Hi, Those of you with ME/CFS, do you find yourself worrying about the impact of exercise intolerance on your health?
I sure have, but, I am not listening to news reports anymore as to what research studies are finding is the needed amount of exercise to keep one’s heart healthy and to live to a ripe old age. How discouraging for those of us with exercise intolerance. Since I can’t get to the gym or walk miles many times a week, does that mean I don’t have many years ahead? Phooey! I’m determined that it means no such thing!
Those of us with exercise intolerance can make our own healthy exercise programs (with the help of our medical practioners) that work within our physical limits and don’t flare us up.
Then we need to feel darn good about what we CAN do. As research points out over and over again, feeling good, feeling positive, and having hope are also extremely healthy!!!!!!!!!!!!!!!!!!
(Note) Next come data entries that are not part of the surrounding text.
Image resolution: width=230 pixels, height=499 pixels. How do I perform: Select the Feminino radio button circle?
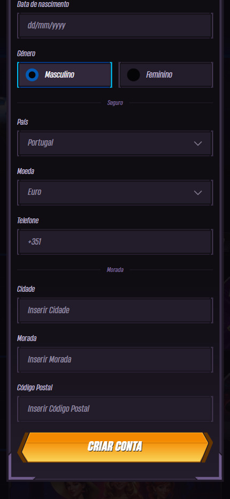[133, 75]
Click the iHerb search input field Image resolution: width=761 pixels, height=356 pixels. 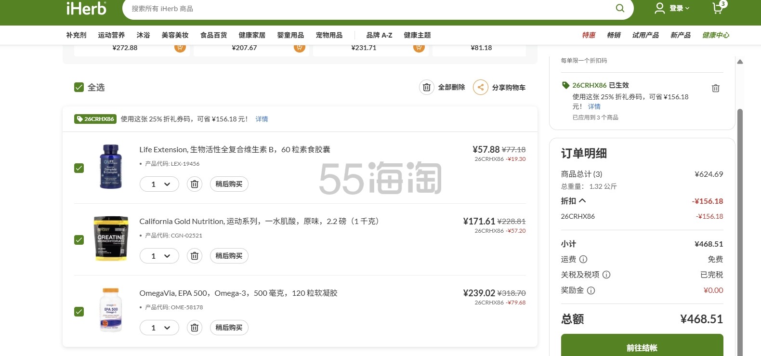[x=366, y=9]
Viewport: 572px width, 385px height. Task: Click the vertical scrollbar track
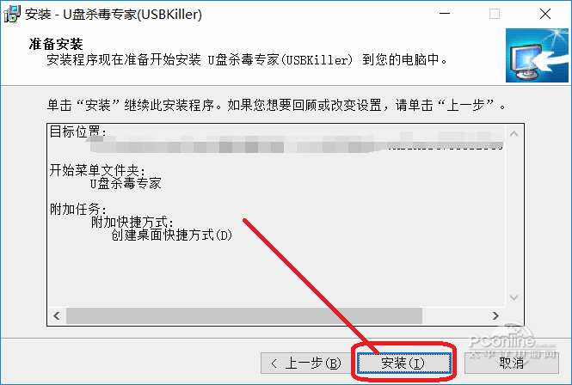tap(514, 216)
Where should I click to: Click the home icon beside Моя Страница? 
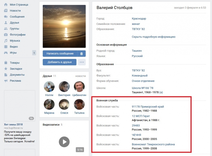click(x=6, y=5)
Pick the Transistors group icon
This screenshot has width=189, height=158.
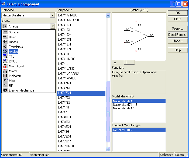pyautogui.click(x=5, y=47)
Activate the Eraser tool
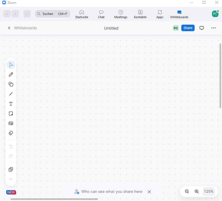 click(x=11, y=133)
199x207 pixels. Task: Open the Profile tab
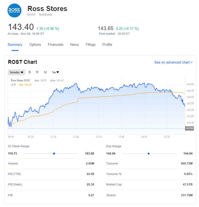(x=107, y=45)
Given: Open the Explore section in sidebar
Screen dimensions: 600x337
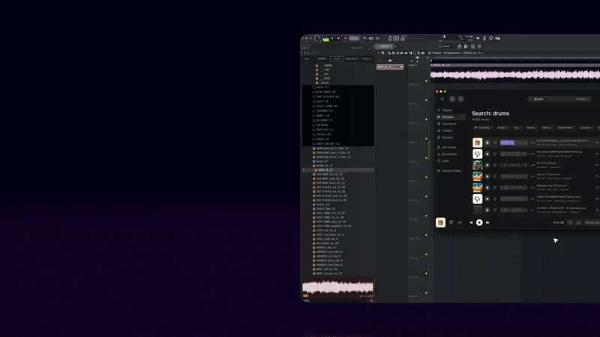Looking at the screenshot, I should (x=447, y=110).
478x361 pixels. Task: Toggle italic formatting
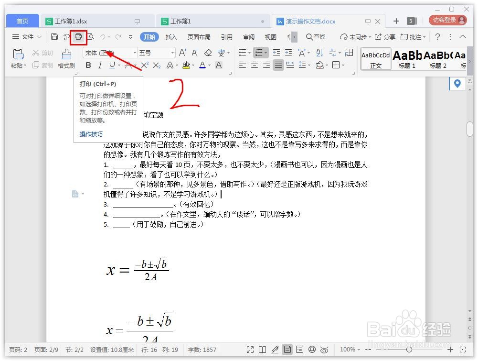click(100, 65)
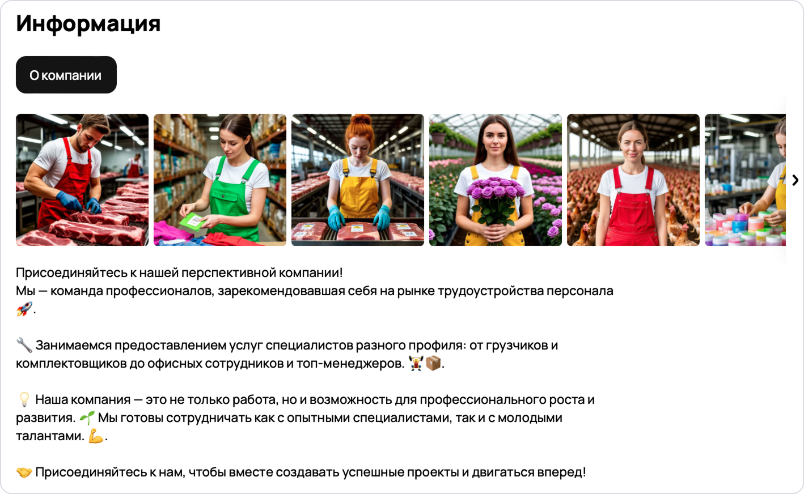Click the paragraph starting «Занимаемся предоставлением услуг»
The image size is (804, 494).
(x=287, y=354)
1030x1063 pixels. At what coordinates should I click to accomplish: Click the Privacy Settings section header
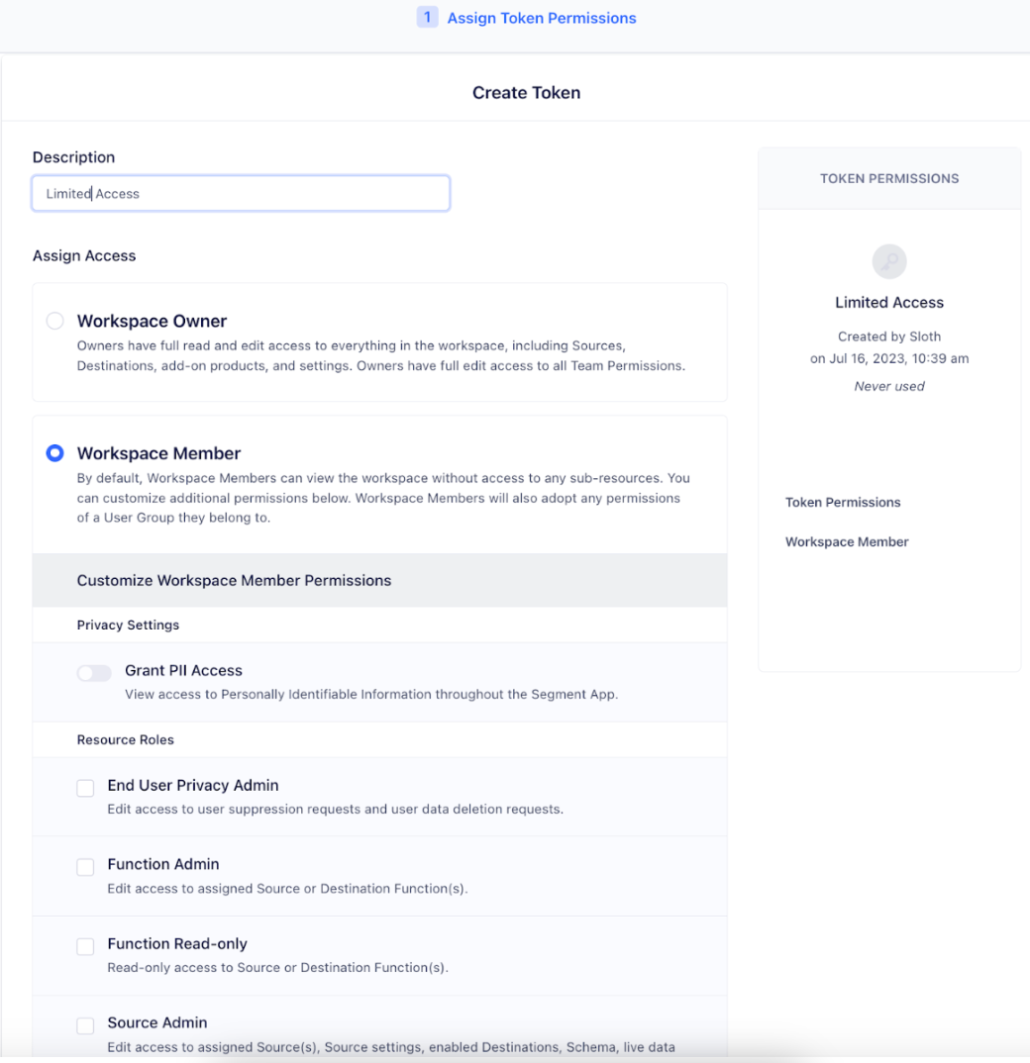point(128,625)
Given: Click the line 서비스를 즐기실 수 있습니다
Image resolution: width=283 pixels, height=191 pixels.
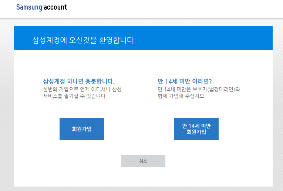Looking at the screenshot, I should (75, 96).
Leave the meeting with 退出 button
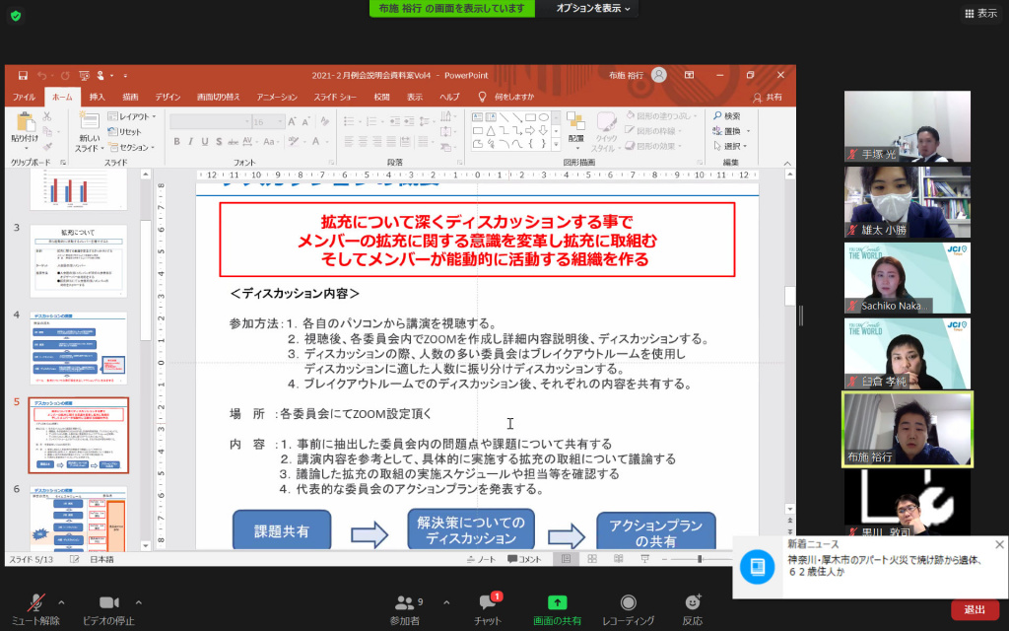Screen dimensions: 1009x631 (975, 609)
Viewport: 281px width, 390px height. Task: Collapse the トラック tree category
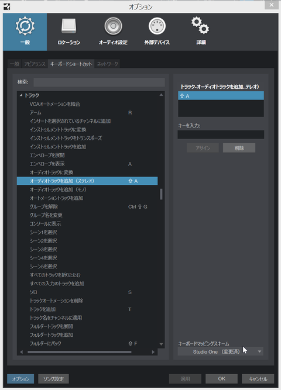click(x=21, y=95)
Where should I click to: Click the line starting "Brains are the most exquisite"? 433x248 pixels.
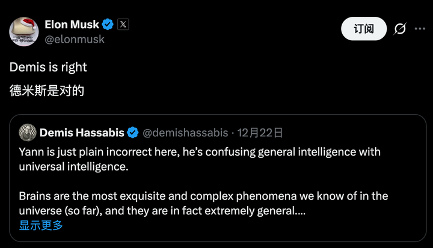tap(203, 196)
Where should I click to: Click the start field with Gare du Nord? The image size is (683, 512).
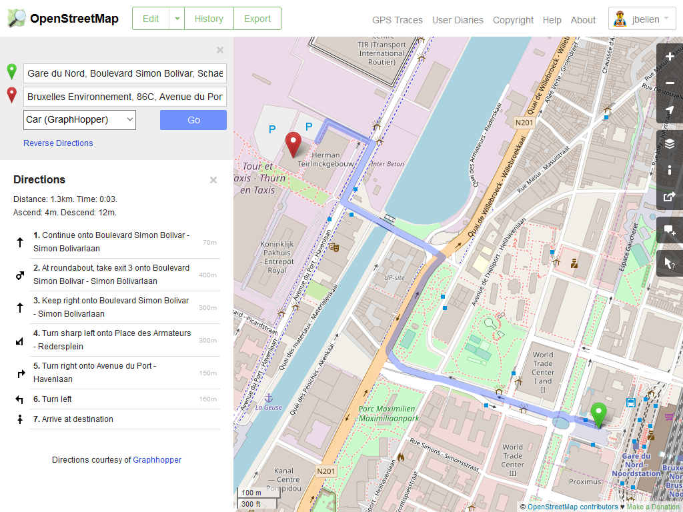click(125, 73)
Here’s what I’m doing and thinking lately. Walking up our staircase is a workout. On high functioning days I try for twice a day. I walk around the house as much and as often as I’m able. Some days my pace is fast and I walk from room to room straightening up and putting things in there place. On my toughest days, I need to “take a wing” as my Grandpa used to say, hold on to my hubby’s arm and do a couple laps around our living area.
Wheelchair walks, oh so fun! I walk behind the wheelchair, pushing it until my bod gives, then I sit down and my hubby gets a work out pushing me.
A new addition these past two weeks is using our treadmill in my own “exercise intolerant” way. On able days, I set the treadmill to an oh so slow speed and walk two to four minutes at a time. Some days I can do this once and some days twice or three times (and a good lot of days my bod isn’t up to it). To feel my circulation quicken feels wonderful. It clears my brain and I feel an all over physical lift. If I overdo it though it will flatten me…. so important to talk to our docs and listen to our bods and start out oh so slow.
Yoga! I love yoga. I have my teaching certificate which I earned when newly ill and could do much more than I can now. I wanted to work with others with chronic illness. I wasn’t able to teach long as my body couldn’t keep up, but I’m grateful to know how to do yoga. Oh so gentle, mostly laying down or sitting, I have created a routine for myself that I do whenever I can (usually three to four times a week). Stretching, breathing slowly and deeply, helps me feel grounded and peaceful. I feel in touch and appreciative of my bod and what it is still able to do. For Fibromyalgia pain yoga is my best medicine.
Any movement, no matter how slow, how small is better than no movement. I like feeling good about what I CAN do, and I know that positive feeling is good for my health, my heart and for keeping on a going a long time!
Have you been able to incorporate movement into your life in spite of exercise intolerance?
(I want to thank Connie at My Chronic Life for inspiring this post. I read a blog post of hers today in which she talked about the walking those of us with chronic illness can do and that it counts!)
*As I am not a medical expert any way shape or form, it is IMPORTANT before starting an exercise routine, to talk with your medical team about what exercise is right for you.